En aquel 2010, Javier Aguirre era más desenfrenado. Quería controlar todo en la Selección Mexicana y asumía tanto las cosas buenas como las equivocaciones por igual.

Al final, sabía que iba a ser el enemigo de casa y el culpable de los fracasos de ese equipo. En el camino a su segundo Mundial, enfilado a Sudáfrica 2010, hizo escala con el equipo en el Estadio de Wembley para un amistoso con Inglaterra que perdieron 3-1.

Es decir, El Vasco con México ya enfrentó al rival que tiene enfrente en los dieciseisavos de final de este 2026... y perdió. Es cierto que aquella cita era un simple amistoso.

Inglaterra quiso medirse con México porque en su grupo estaba pactado el inicio ante Estados Unidos. Aguirre, quien llevó de asesor técnico a Mario Carrillo, plantó un equipo que no se achicó en Wembley, una catedral completa del futbol que electrocuta a cualquiera.

Por grandes lapsos del juego compitieron. Es verdad también que su equipo no era llamativo y que por su carácter, en esos años más adusto, no conectaba con la gente.

Puso a Carlos Vela y Giovani Dos Santos ayudando a Guillermo Franco. Desde ese entonces ya pensaba en poner al "Conejo" Óscar Pérez en la portería y veía en Carlos Salcido, por la lateral izquierda, a su mejor hombre.
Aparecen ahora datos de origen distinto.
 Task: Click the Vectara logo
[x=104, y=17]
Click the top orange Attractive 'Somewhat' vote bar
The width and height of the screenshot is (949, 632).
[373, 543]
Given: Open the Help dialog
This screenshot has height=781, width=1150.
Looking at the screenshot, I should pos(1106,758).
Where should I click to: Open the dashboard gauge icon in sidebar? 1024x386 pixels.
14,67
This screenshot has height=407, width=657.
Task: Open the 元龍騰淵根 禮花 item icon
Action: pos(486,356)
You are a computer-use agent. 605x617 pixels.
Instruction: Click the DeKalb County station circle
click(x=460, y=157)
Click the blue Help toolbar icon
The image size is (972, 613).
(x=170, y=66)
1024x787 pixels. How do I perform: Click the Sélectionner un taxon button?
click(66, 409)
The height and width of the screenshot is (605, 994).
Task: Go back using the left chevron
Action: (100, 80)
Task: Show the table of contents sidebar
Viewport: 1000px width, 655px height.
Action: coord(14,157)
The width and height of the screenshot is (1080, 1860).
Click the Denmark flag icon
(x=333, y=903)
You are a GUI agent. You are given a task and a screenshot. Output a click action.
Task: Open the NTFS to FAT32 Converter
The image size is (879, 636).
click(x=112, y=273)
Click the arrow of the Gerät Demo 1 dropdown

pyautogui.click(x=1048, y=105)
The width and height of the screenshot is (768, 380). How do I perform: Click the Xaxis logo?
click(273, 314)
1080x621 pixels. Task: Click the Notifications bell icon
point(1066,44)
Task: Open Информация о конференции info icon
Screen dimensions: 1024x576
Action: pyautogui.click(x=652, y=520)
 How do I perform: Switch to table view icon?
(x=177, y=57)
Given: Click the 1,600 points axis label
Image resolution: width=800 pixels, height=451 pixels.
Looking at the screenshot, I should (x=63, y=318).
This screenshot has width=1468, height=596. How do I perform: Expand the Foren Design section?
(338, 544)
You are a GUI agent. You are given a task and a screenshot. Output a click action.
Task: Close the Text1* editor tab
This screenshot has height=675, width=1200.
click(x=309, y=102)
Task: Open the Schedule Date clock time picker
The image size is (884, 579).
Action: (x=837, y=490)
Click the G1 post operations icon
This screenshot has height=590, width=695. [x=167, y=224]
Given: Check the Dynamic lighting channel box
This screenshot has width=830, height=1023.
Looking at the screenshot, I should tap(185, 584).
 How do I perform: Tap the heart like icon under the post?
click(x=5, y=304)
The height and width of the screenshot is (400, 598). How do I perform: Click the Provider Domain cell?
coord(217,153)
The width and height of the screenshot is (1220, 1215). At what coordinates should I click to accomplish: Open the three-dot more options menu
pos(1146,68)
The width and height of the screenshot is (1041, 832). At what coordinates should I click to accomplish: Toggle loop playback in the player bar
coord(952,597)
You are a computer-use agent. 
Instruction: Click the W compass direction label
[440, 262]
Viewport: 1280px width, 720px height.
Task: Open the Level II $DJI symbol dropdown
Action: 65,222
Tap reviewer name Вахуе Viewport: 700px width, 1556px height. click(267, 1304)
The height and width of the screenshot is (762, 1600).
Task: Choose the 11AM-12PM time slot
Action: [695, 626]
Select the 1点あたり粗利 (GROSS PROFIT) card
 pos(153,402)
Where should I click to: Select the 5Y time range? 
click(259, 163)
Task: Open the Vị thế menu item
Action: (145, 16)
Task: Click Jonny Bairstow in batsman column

Rafael Márquez jugaba de contención, como normalmente lo ocupó en el Mundial, y puso a Francisco Javier "Maza" Rodríguez a competir por aire, perdiendo casi todos los enfrentamientos. Los goles de aquel partido fueron de Ledley King, Peter Crouch y Glen Johnson, mientras que por México marcó el "Guille" Franco, que llevaba 10 meses jugando con el West Ham United.

El Vasco volverá a encontrarse con Inglaterra. En aquella ocasión le fue mal en lo numérico, más allá de que su equipo dio una buena cara.